GOAL: Reproduce the following lines verbatim.

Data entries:
________________________
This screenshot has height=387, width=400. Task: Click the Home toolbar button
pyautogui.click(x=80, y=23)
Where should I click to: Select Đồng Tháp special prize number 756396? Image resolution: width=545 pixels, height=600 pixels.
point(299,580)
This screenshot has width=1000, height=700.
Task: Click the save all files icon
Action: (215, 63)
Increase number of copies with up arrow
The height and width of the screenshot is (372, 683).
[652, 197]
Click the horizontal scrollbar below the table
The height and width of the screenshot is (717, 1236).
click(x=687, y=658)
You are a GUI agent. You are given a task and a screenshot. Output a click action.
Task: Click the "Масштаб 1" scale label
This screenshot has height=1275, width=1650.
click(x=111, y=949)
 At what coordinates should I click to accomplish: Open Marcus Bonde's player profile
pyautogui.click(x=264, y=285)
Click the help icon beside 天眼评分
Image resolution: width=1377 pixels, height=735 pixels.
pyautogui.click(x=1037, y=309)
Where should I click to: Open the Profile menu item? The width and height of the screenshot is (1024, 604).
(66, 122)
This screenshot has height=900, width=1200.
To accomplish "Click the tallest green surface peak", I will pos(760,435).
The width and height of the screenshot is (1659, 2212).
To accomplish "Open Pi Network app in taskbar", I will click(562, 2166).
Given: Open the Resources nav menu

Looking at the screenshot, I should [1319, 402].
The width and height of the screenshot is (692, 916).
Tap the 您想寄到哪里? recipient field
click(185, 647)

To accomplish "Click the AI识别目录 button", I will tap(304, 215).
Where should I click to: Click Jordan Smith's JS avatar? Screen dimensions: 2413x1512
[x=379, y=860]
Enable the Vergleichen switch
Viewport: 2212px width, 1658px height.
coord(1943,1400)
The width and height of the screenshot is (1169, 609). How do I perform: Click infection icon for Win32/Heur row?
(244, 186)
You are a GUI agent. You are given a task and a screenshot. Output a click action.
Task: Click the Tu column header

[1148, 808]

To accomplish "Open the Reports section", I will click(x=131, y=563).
________________________
EXERCISE SOLUTION:
This screenshot has height=387, width=400. Task: Click the Home toolbar button
pyautogui.click(x=80, y=23)
Where should I click to: Select Đồng Tháp special prize number 756396? Image resolution: width=545 pixels, height=600 pixels.
point(299,580)
This screenshot has width=1000, height=700.
Task: Click the save all files icon
Action: (215, 63)
Increase number of copies with up arrow
The height and width of the screenshot is (372, 683).
[652, 197]
Click the horizontal scrollbar below the table
The height and width of the screenshot is (717, 1236).
click(x=687, y=658)
You are a GUI agent. You are given a task and a screenshot. Output a click action.
Task: Click the "Масштаб 1" scale label
This screenshot has height=1275, width=1650.
click(x=111, y=949)
 At what coordinates should I click to accomplish: Open Marcus Bonde's player profile
pyautogui.click(x=264, y=285)
Click the help icon beside 天眼评分
Image resolution: width=1377 pixels, height=735 pixels.
pyautogui.click(x=1037, y=309)
Where should I click to: Open the Profile menu item? The width and height of the screenshot is (1024, 604).
(66, 122)
This screenshot has height=900, width=1200.
To accomplish "Click the tallest green surface peak", I will pos(760,435).
The width and height of the screenshot is (1659, 2212).
To accomplish "Open Pi Network app in taskbar", I will click(562, 2166).
Given: Open the Resources nav menu

Looking at the screenshot, I should [1319, 402].
The width and height of the screenshot is (692, 916).
Tap the 您想寄到哪里? recipient field
click(185, 647)

To accomplish "Click the AI识别目录 button", I will tap(304, 215).
Where should I click to: Click Jordan Smith's JS avatar? Screen dimensions: 2413x1512
[x=379, y=860]
Enable the Vergleichen switch
Viewport: 2212px width, 1658px height.
coord(1943,1400)
The width and height of the screenshot is (1169, 609). How do I perform: Click infection icon for Win32/Heur row?
(244, 186)
You are a GUI agent. You are given a task and a screenshot. Output a click action.
Task: Click the Tu column header

[1148, 808]

To accomplish "Open the Reports section", I will click(x=131, y=563).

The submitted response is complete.